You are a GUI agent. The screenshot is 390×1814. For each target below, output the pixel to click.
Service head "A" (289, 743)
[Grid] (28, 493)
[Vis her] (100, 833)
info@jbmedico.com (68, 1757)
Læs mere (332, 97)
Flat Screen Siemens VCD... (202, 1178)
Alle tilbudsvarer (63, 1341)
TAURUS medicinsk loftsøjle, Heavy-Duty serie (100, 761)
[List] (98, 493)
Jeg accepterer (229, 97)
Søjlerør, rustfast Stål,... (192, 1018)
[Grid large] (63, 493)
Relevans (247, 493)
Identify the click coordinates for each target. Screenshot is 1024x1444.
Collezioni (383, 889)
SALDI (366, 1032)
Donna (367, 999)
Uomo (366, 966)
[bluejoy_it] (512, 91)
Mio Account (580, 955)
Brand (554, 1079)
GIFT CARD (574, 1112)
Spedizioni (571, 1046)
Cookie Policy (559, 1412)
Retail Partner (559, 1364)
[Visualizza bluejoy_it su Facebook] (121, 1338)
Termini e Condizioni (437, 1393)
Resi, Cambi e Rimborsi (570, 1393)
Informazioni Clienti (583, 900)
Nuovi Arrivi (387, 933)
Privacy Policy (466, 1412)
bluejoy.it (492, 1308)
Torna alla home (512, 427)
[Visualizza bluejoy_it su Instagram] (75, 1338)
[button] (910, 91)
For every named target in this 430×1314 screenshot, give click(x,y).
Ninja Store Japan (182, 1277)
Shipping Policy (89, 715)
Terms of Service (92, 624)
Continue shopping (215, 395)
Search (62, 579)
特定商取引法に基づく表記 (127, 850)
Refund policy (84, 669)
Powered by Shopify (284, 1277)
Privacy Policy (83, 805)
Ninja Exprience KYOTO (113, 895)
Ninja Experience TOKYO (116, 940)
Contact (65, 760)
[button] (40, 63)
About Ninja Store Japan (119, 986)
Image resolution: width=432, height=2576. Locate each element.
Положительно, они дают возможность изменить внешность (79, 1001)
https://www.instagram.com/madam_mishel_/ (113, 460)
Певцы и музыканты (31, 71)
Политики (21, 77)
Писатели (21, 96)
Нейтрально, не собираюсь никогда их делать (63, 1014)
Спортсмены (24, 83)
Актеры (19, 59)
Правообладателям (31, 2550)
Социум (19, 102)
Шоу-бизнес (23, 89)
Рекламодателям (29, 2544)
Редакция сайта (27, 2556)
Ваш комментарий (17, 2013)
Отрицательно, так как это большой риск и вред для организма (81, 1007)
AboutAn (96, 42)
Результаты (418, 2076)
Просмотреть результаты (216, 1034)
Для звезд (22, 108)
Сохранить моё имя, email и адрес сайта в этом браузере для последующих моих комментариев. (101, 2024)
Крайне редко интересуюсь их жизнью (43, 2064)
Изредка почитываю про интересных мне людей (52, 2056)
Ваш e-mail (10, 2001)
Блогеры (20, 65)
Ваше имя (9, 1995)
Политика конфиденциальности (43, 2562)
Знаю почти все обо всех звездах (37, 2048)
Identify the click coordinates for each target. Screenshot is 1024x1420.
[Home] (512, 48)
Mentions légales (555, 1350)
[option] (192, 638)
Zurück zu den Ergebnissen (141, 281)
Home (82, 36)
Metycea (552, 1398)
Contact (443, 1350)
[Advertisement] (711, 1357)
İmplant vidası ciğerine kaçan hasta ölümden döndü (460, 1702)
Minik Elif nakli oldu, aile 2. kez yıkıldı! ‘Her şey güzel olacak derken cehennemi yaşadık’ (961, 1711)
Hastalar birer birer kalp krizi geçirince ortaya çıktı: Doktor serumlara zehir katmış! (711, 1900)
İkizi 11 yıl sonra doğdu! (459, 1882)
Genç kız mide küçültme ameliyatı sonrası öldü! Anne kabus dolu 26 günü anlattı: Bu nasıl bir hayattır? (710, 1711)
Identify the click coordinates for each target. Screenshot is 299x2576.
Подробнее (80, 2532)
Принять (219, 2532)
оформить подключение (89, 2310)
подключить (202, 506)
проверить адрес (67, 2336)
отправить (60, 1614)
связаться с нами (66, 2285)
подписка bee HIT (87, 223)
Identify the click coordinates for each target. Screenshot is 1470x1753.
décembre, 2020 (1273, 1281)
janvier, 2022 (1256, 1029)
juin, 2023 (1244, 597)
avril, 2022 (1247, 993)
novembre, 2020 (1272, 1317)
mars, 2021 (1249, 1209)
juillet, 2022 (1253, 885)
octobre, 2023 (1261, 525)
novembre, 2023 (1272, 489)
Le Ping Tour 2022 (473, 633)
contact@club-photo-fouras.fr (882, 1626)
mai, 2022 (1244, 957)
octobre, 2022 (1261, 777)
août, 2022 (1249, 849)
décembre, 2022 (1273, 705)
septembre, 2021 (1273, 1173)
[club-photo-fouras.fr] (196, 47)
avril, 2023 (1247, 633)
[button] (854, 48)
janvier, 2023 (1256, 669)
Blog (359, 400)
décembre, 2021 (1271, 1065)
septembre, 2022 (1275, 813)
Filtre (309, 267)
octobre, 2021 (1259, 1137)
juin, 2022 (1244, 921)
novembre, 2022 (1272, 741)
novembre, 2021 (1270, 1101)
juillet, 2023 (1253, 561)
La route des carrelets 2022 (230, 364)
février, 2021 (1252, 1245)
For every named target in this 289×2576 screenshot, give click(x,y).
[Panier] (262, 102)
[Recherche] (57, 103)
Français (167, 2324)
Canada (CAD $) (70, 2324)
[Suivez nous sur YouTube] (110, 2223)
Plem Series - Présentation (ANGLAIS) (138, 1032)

• • • •

### TASK OBJECTIVE
Give again each line shown above, keeping every word as it is.

### SOLVED EXERCISE
You are a GUI agent. The screenshot is 390×1814. For each target below, output the pixel to click.
Service head "A" (289, 743)
[Grid] (28, 493)
[Vis her] (100, 833)
info@jbmedico.com (68, 1757)
Læs mere (332, 97)
Flat Screen Siemens VCD... (202, 1178)
Alle tilbudsvarer (63, 1341)
TAURUS medicinsk loftsøjle, Heavy-Duty serie (100, 761)
[List] (98, 493)
Jeg accepterer (229, 97)
Søjlerør, rustfast Stål,... (192, 1018)
[Grid large] (63, 493)
Relevans (247, 493)
Identify the click coordinates for each target. Screenshot is 1024x1444.
Collezioni (383, 889)
SALDI (366, 1032)
Donna (367, 999)
Uomo (366, 966)
[bluejoy_it] (512, 91)
Mio Account (580, 955)
Brand (554, 1079)
GIFT CARD (574, 1112)
Spedizioni (571, 1046)
Cookie Policy (559, 1412)
Retail Partner (559, 1364)
[Visualizza bluejoy_it su Facebook] (121, 1338)
Termini e Condizioni (437, 1393)
Resi, Cambi e Rimborsi (570, 1393)
Informazioni Clienti (583, 900)
Nuovi Arrivi (387, 933)
Privacy Policy (466, 1412)
bluejoy.it (492, 1308)
Torna alla home (512, 427)
[Visualizza bluejoy_it su Instagram] (75, 1338)
[button] (910, 91)
For every named target in this 430×1314 screenshot, give click(x,y).
Ninja Store Japan (182, 1277)
Shipping Policy (89, 715)
Terms of Service (92, 624)
Continue shopping (215, 395)
Search (62, 579)
特定商取引法に基づく表記 (127, 850)
Refund policy (84, 669)
Powered by Shopify (284, 1277)
Privacy Policy (83, 805)
Ninja Exprience KYOTO (113, 895)
Ninja Experience TOKYO (116, 940)
Contact (65, 760)
[button] (40, 63)
About Ninja Store Japan (119, 986)
Image resolution: width=432, height=2576. Locate each element.
Положительно, они дают возможность изменить внешность (79, 1001)
https://www.instagram.com/madam_mishel_/ (113, 460)
Певцы и музыканты (31, 71)
Политики (21, 77)
Писатели (21, 96)
Нейтрально, не собираюсь никогда их делать (63, 1014)
Спортсмены (24, 83)
Актеры (19, 59)
Правообладателям (31, 2550)
Социум (19, 102)
Шоу-бизнес (23, 89)
Рекламодателям (29, 2544)
Редакция сайта (27, 2556)
Ваш комментарий (17, 2013)
Отрицательно, так как это большой риск и вред для организма (81, 1007)
AboutAn (96, 42)
Результаты (418, 2076)
Просмотреть результаты (216, 1034)
Для звезд (22, 108)
Сохранить моё имя, email и адрес сайта в этом браузере для последующих моих комментариев. (101, 2024)
Крайне редко интересуюсь их жизнью (43, 2064)
Изредка почитываю про интересных мне людей (52, 2056)
Ваш e-mail (10, 2001)
Блогеры (20, 65)
Ваше имя (9, 1995)
Политика конфиденциальности (43, 2562)
Знаю почти все обо всех звездах (37, 2048)
Identify the click coordinates for each target. Screenshot is 1024x1420.
[Home] (512, 48)
Mentions légales (555, 1350)
[option] (192, 638)
Zurück zu den Ergebnissen (141, 281)
Home (82, 36)
Metycea (552, 1398)
Contact (443, 1350)
[Advertisement] (711, 1357)
İmplant vidası ciğerine kaçan hasta ölümden döndü (460, 1702)
Minik Elif nakli oldu, aile 2. kez yıkıldı! ‘Her şey güzel olacak derken cehennemi yaşadık’ (961, 1711)
Hastalar birer birer kalp krizi geçirince ortaya çıktı: Doktor serumlara zehir katmış! (711, 1900)
İkizi 11 yıl sonra doğdu! (459, 1882)
Genç kız mide küçültme ameliyatı sonrası öldü! Anne kabus dolu 26 günü anlattı: Bu nasıl bir hayattır? (710, 1711)
Identify the click coordinates for each target. Screenshot is 299x2576.
Подробнее (80, 2532)
Принять (219, 2532)
оформить подключение (89, 2310)
подключить (202, 506)
проверить адрес (67, 2336)
отправить (60, 1614)
связаться с нами (66, 2285)
подписка bee HIT (87, 223)
Identify the click coordinates for each target. Screenshot is 1470x1753.
décembre, 2020 (1273, 1281)
janvier, 2022 (1256, 1029)
juin, 2023 (1244, 597)
avril, 2022 (1247, 993)
novembre, 2020 (1272, 1317)
mars, 2021 (1249, 1209)
juillet, 2022 (1253, 885)
octobre, 2023 (1261, 525)
novembre, 2023 (1272, 489)
Le Ping Tour 2022 (473, 633)
contact@club-photo-fouras.fr (882, 1626)
mai, 2022 (1244, 957)
octobre, 2022 (1261, 777)
août, 2022 (1249, 849)
décembre, 2022 (1273, 705)
septembre, 2021 (1273, 1173)
[club-photo-fouras.fr] (196, 47)
avril, 2023 (1247, 633)
[button] (854, 48)
janvier, 2023 (1256, 669)
Blog (359, 400)
décembre, 2021 (1271, 1065)
septembre, 2022 (1275, 813)
Filtre (309, 267)
octobre, 2021 (1259, 1137)
juin, 2022 (1244, 921)
novembre, 2022 (1272, 741)
novembre, 2021 (1270, 1101)
juillet, 2023 (1253, 561)
La route des carrelets 2022 (230, 364)
février, 2021 (1252, 1245)
For every named target in this 289×2576 screenshot, give click(x,y).
[Panier] (262, 102)
[Recherche] (57, 103)
Français (167, 2324)
Canada (CAD $) (70, 2324)
[Suivez nous sur YouTube] (110, 2223)
Plem Series - Présentation (ANGLAIS) (138, 1032)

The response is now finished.